WHAT IS NEEDED
Would you work out how many of the lines below hold "width" and reply with nothing but the number?

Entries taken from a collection
•••

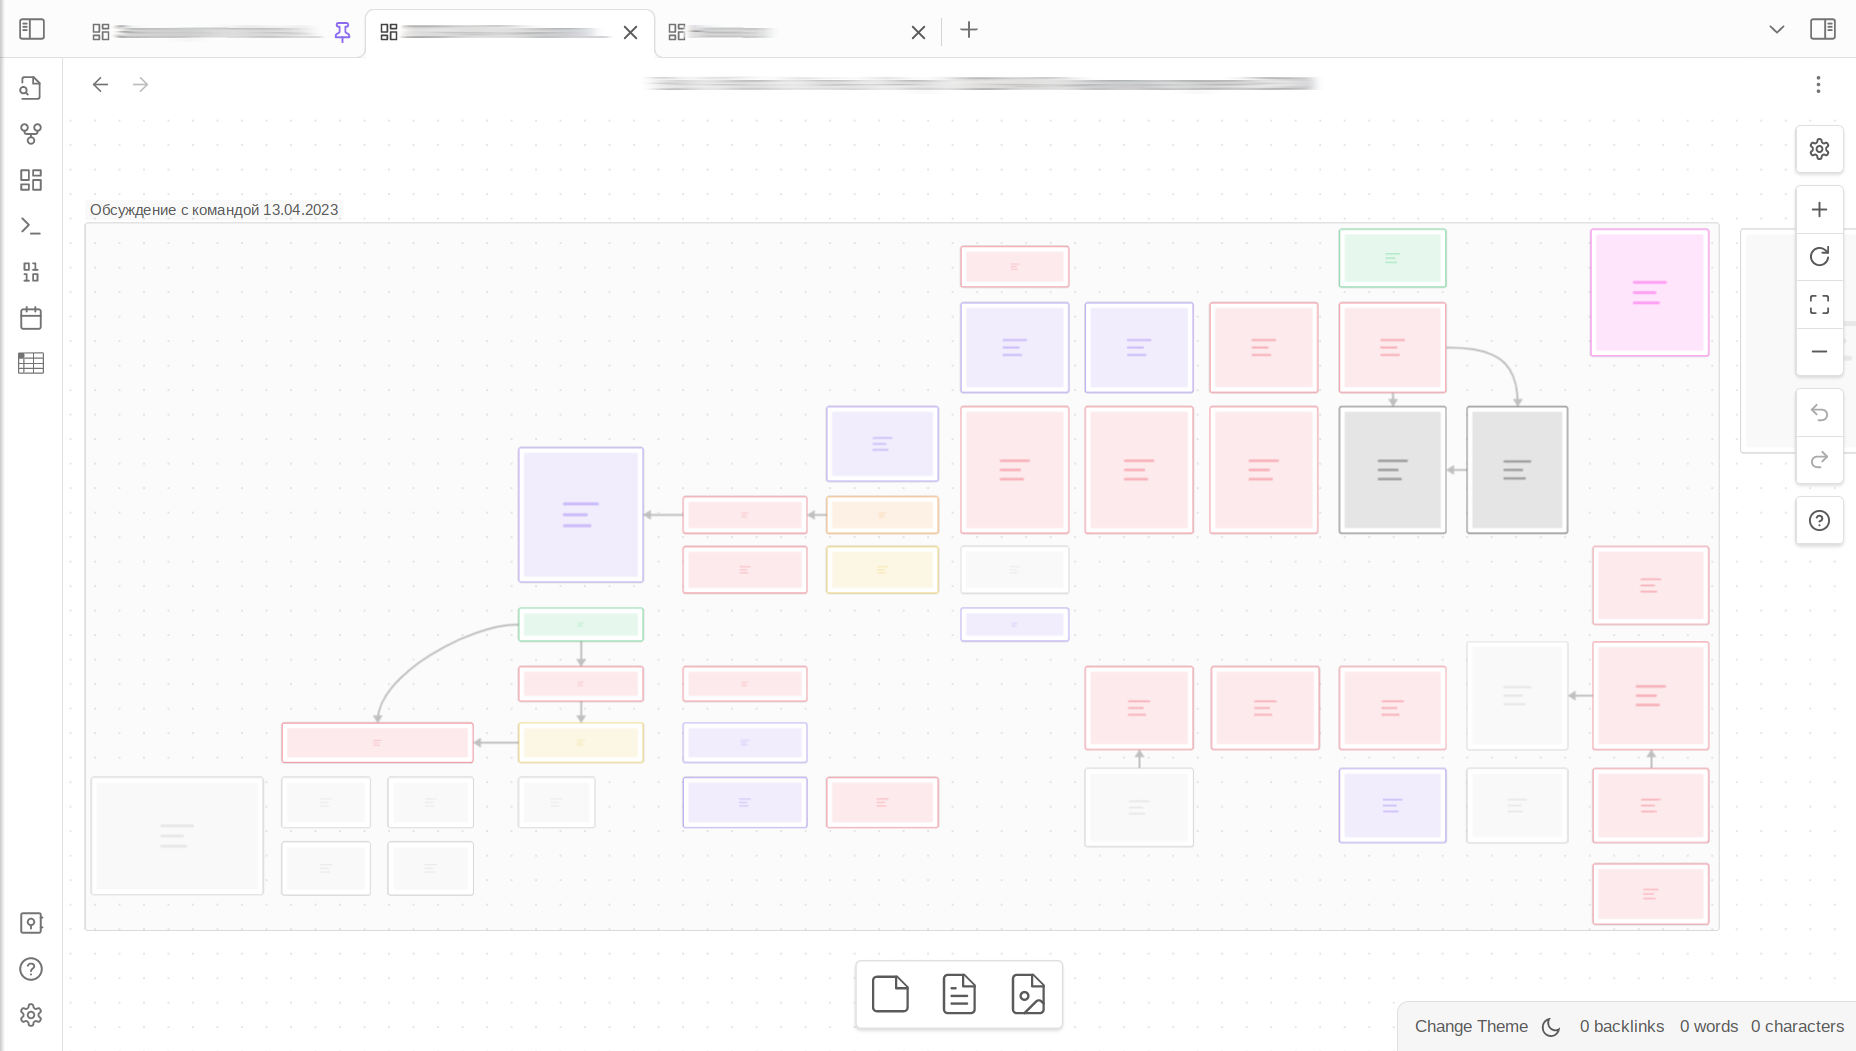Toggle the right sidebar panel

[x=1822, y=29]
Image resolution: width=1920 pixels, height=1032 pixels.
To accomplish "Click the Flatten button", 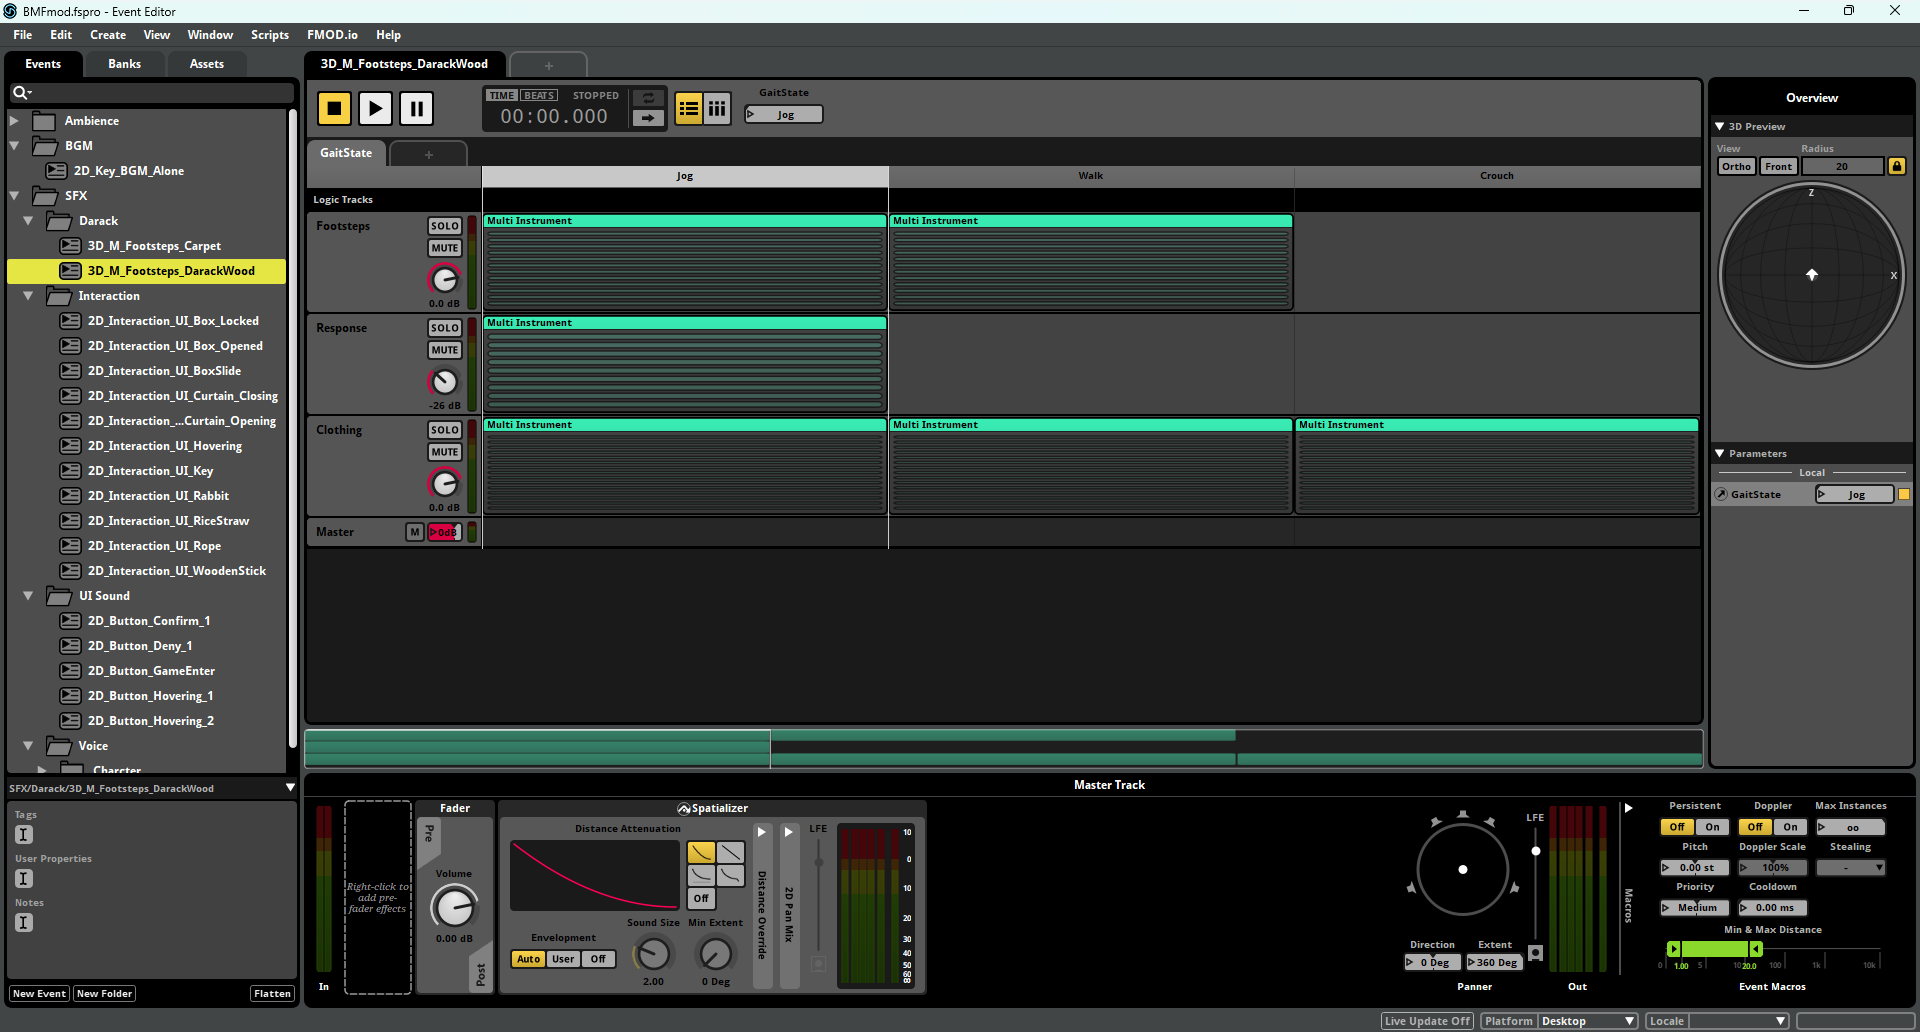I will click(x=272, y=994).
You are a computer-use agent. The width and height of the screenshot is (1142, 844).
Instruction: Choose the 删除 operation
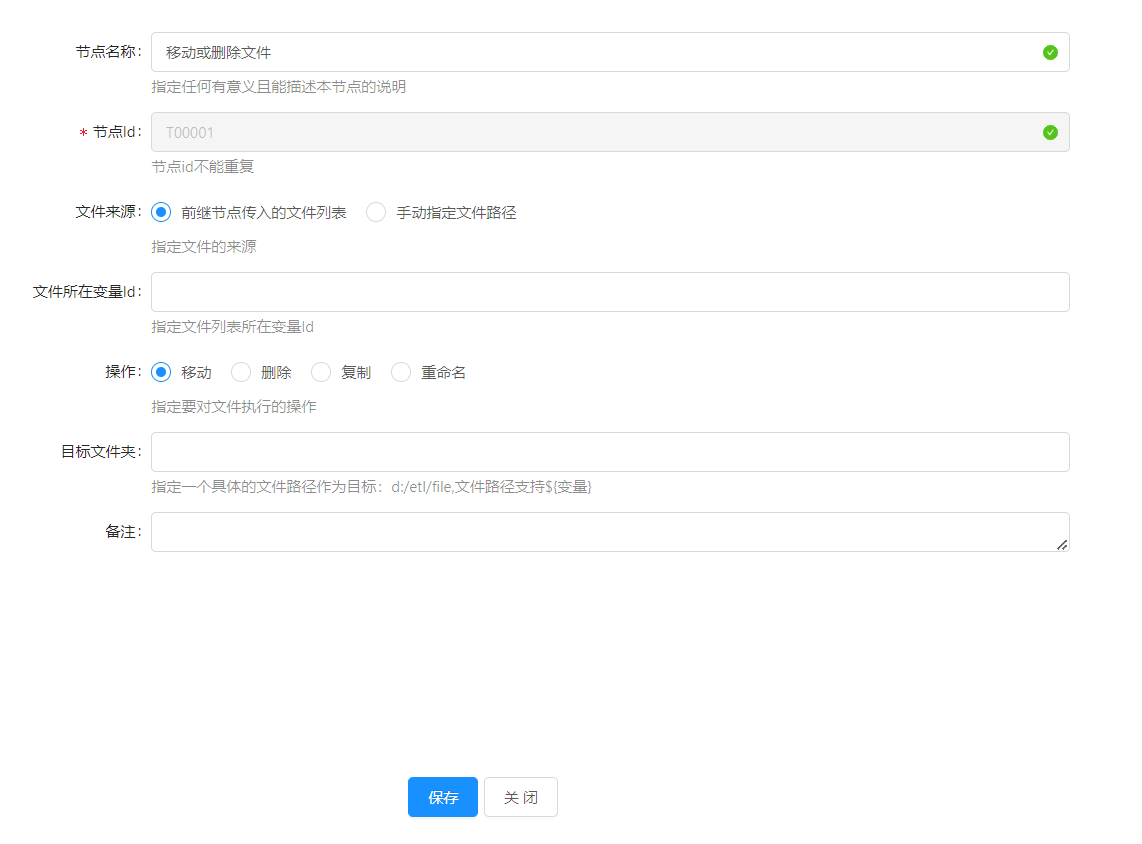(241, 372)
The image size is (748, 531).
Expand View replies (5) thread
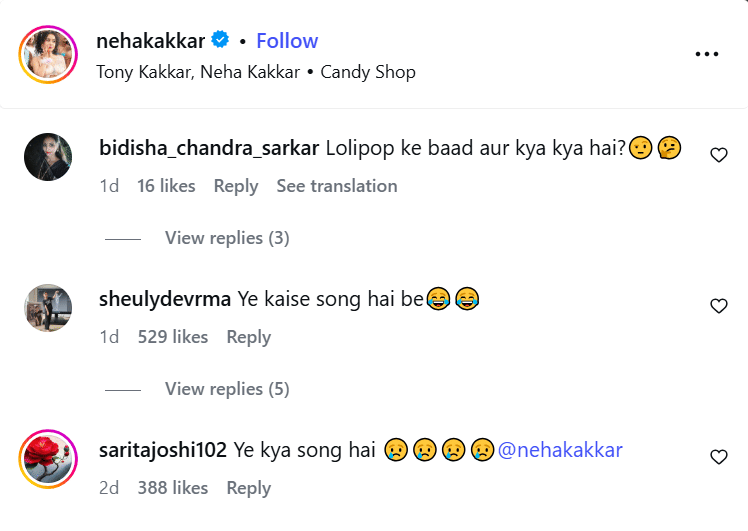pos(227,389)
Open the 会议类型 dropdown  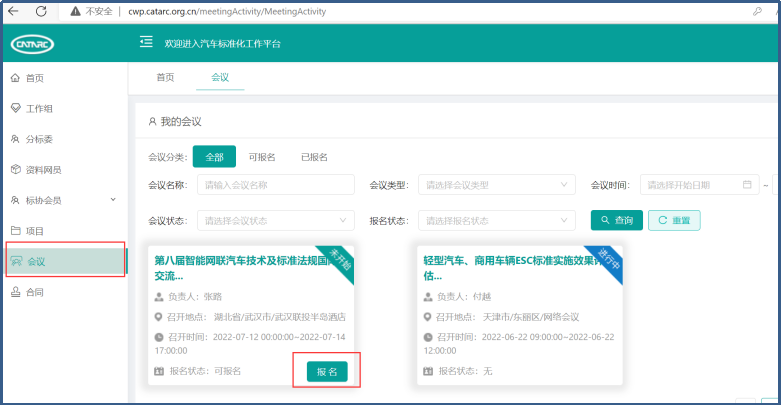(x=497, y=185)

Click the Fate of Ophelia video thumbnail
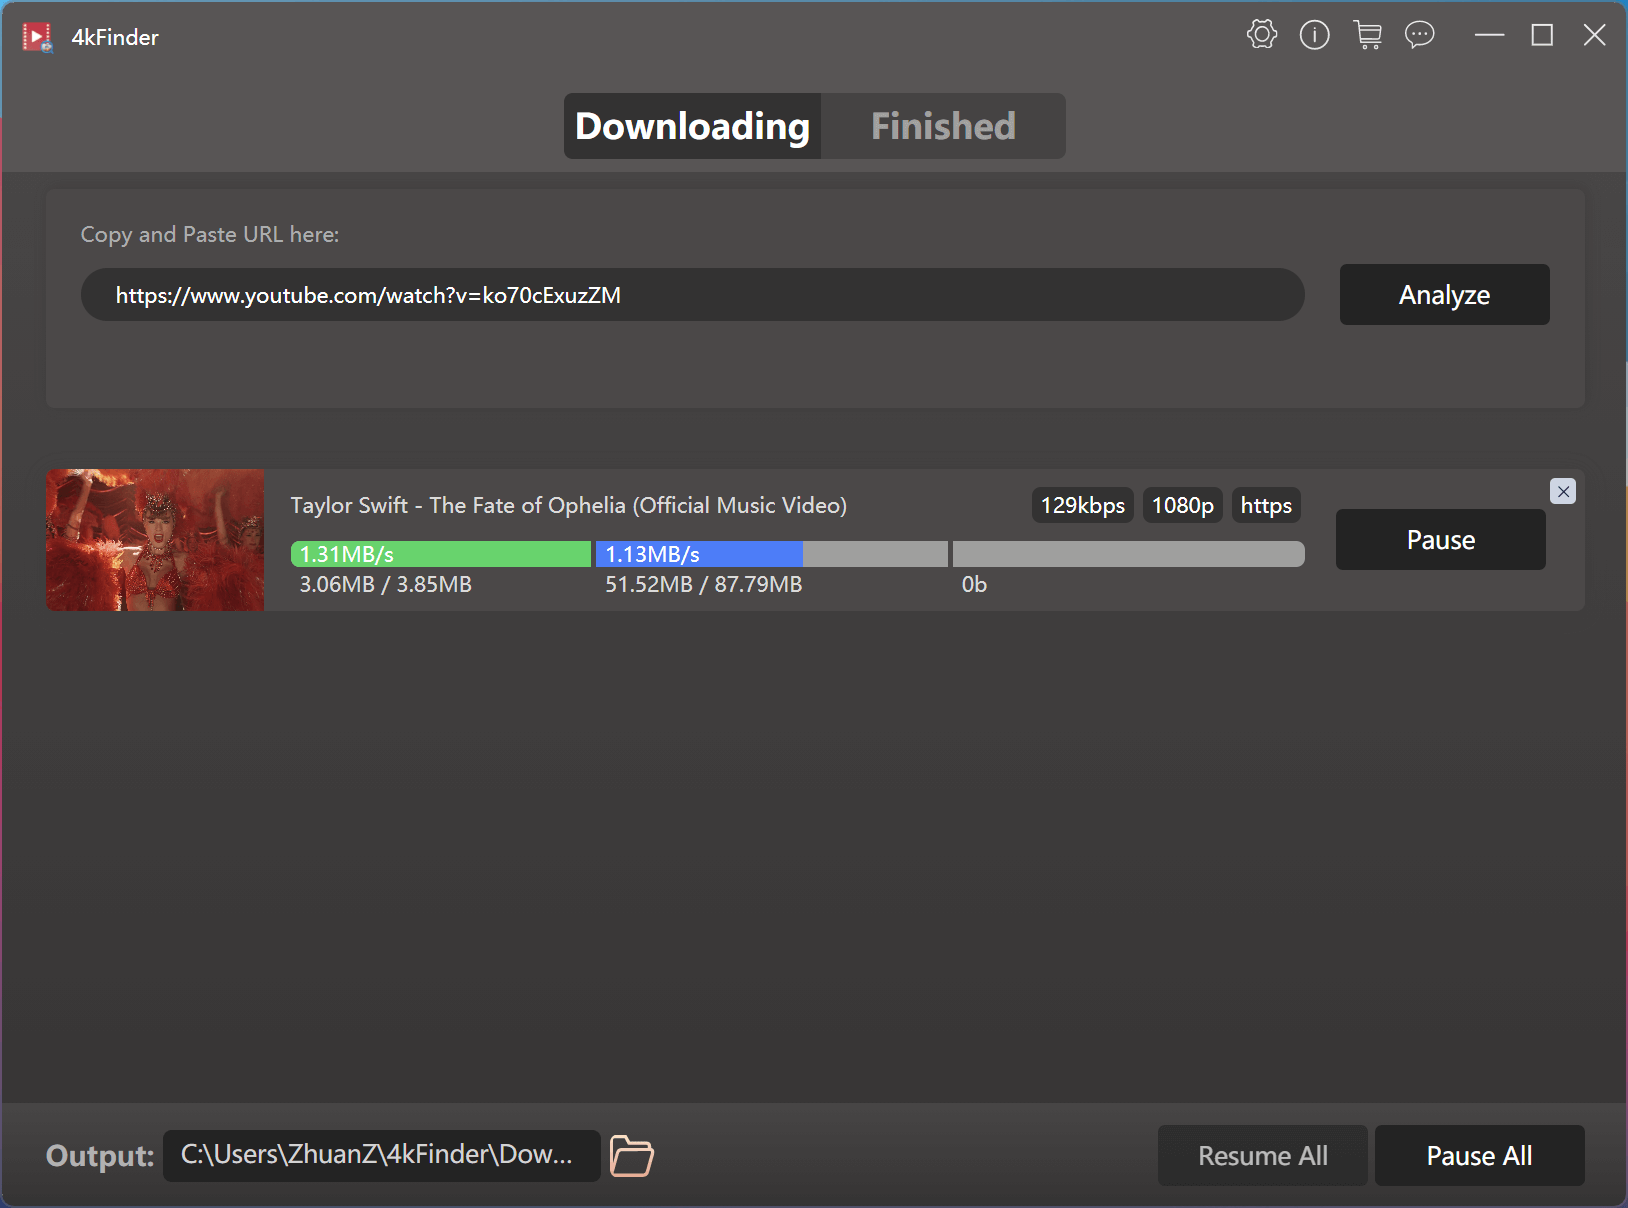pyautogui.click(x=155, y=540)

•••

EXERCISE OUTPUT
2